■ Texte du document ■
M. U.L.M. JAUHAR (Sri Lanka) a déclaré que la convocation d'une session extraordinaire devrait se faire en concertation avec les pays concernés, conformément au principe de dialogue et de coopération qui régissent les travaux du Conseil. De même, les travaux du Conseil doivent être marqués par l'impartialité et le respect des principes énoncés dans la résolution qui a donné naissance à l'institution. Sri Lanka estime que le projet de résolution présenté par l'Organisation de la Conférence islamique mérite toute l'attention des membres du Conseil.

M. MAHMOUD AFIFI (Égypte) a indiqué avoir suivi avec beaucoup d'attention les événements récents qui se sont produits en Syrie. Il a estimé que le dialogue entre toutes les parties constitue la meilleure solution face à la situation actuelle. Il a rappelé que tous les peuples ont le droit de manifester de manière pacifique pour faire part de leurs aspirations, comme ce fut le cas cette année en Égypte. Il s'est dit persuadé que le peuple syrien saura faire face aux difficultés qu'il affronte aujourd'hui. Enfin, il a souhaité que le Conseil des droits de l'homme soit en mesure d'assumer ses responsabilités de manière crédible et équilibrée.

■ Données fournies ■
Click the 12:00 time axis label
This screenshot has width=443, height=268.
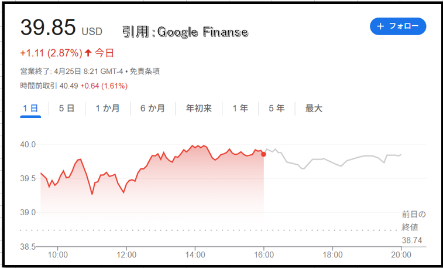[126, 255]
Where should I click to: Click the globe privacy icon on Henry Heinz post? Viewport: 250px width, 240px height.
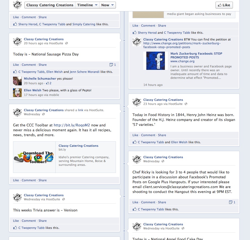coord(186,104)
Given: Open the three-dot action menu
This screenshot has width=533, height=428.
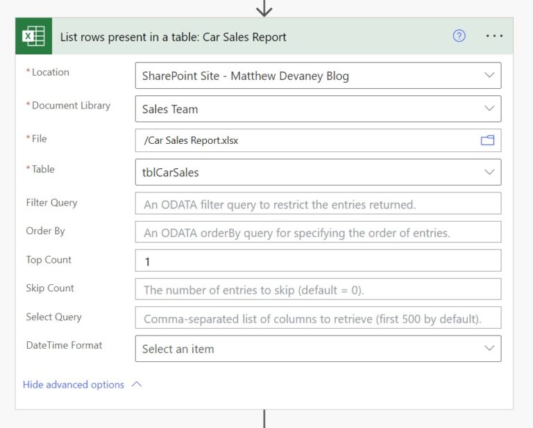Looking at the screenshot, I should click(x=494, y=36).
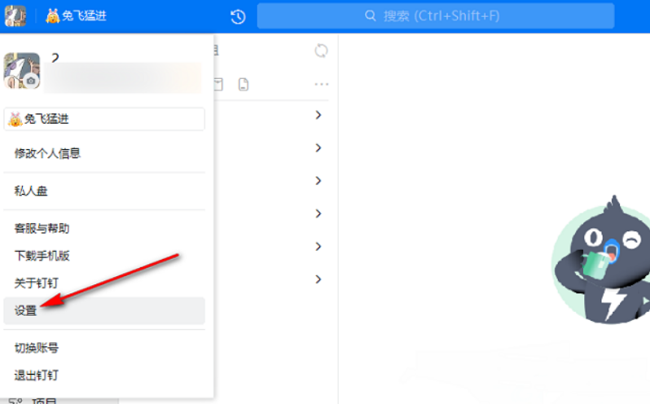Click the calendar-like icon beside document icon

[x=218, y=85]
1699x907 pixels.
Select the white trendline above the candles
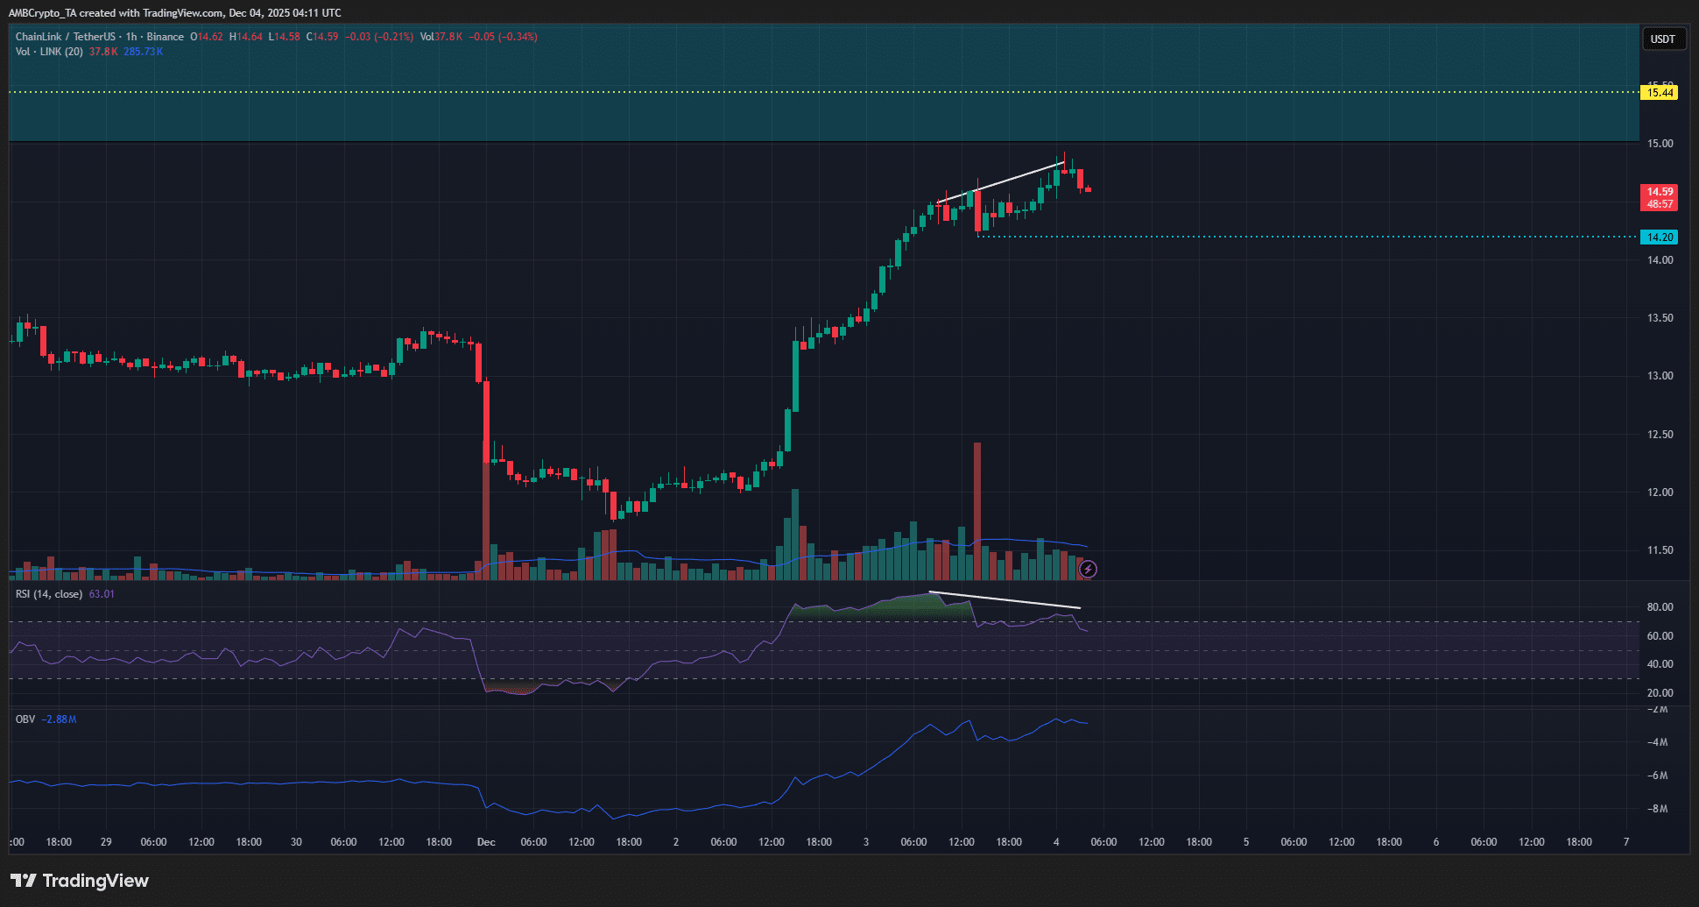[1000, 183]
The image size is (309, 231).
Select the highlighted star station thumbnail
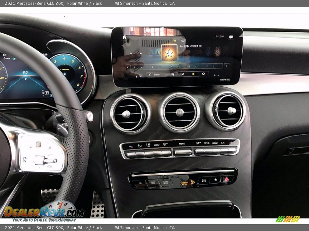pos(169,53)
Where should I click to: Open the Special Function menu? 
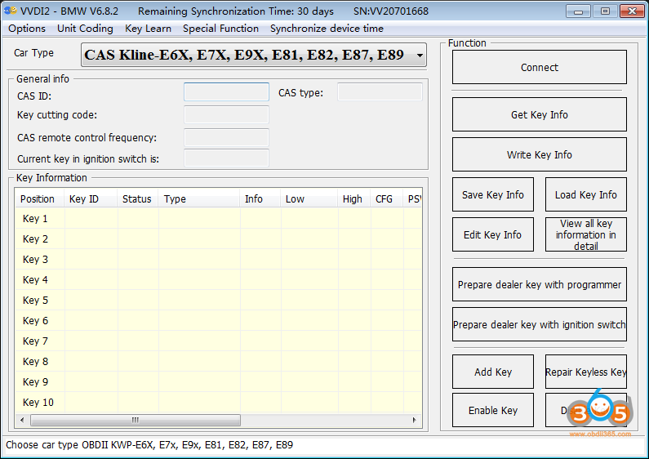(x=220, y=29)
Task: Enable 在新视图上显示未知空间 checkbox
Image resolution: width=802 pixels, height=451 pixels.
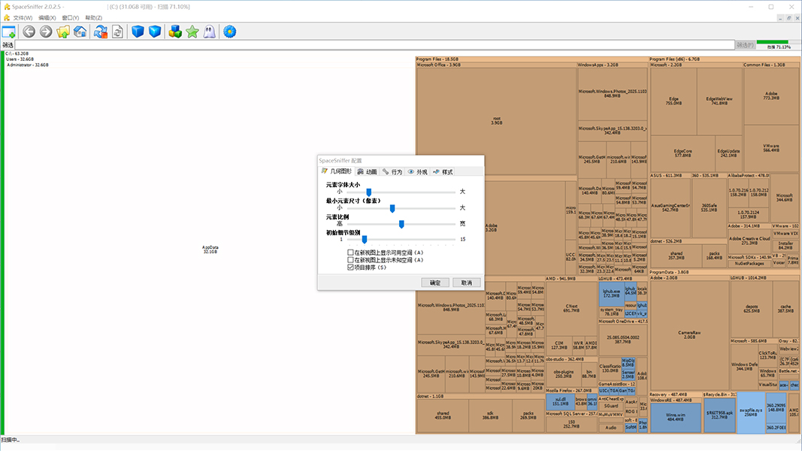Action: (x=350, y=259)

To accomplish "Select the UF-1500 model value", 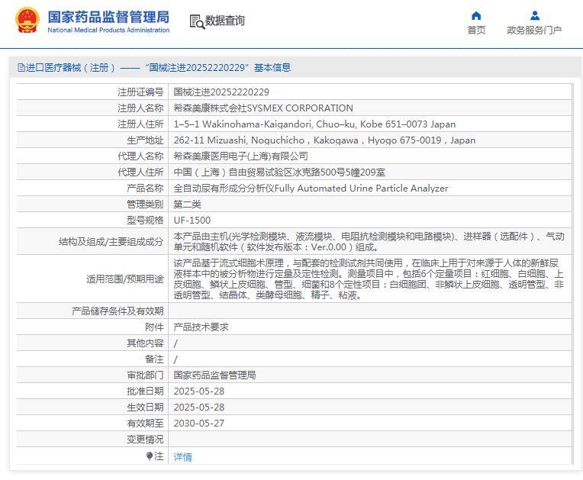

■ Consigne ■
Citez intégralement le texte ci-dessus sur les interventions devant le Conseil des droits de l'homme, sans y apporter la moindre modification.

■ Corrigé de l'exercice ■
M. U.L.M. JAUHAR (Sri Lanka) a déclaré que la convocation d'une session extraordinaire devrait se faire en concertation avec les pays concernés, conformément au principe de dialogue et de coopération qui régissent les travaux du Conseil. De même, les travaux du Conseil doivent être marqués par l'impartialité et le respect des principes énoncés dans la résolution qui a donné naissance à l'institution. Sri Lanka estime que le projet de résolution présenté par l'Organisation de la Conférence islamique mérite toute l'attention des membres du Conseil.

M. MAHMOUD AFIFI (Égypte) a indiqué avoir suivi avec beaucoup d'attention les événements récents qui se sont produits en Syrie. Il a estimé que le dialogue entre toutes les parties constitue la meilleure solution face à la situation actuelle. Il a rappelé que tous les peuples ont le droit de manifester de manière pacifique pour faire part de leurs aspirations, comme ce fut le cas cette année en Égypte. Il s'est dit persuadé que le peuple syrien saura faire face aux difficultés qu'il affronte aujourd'hui. Enfin, il a souhaité que le Conseil des droits de l'homme soit en mesure d'assumer ses responsabilités de manière crédible et équilibrée.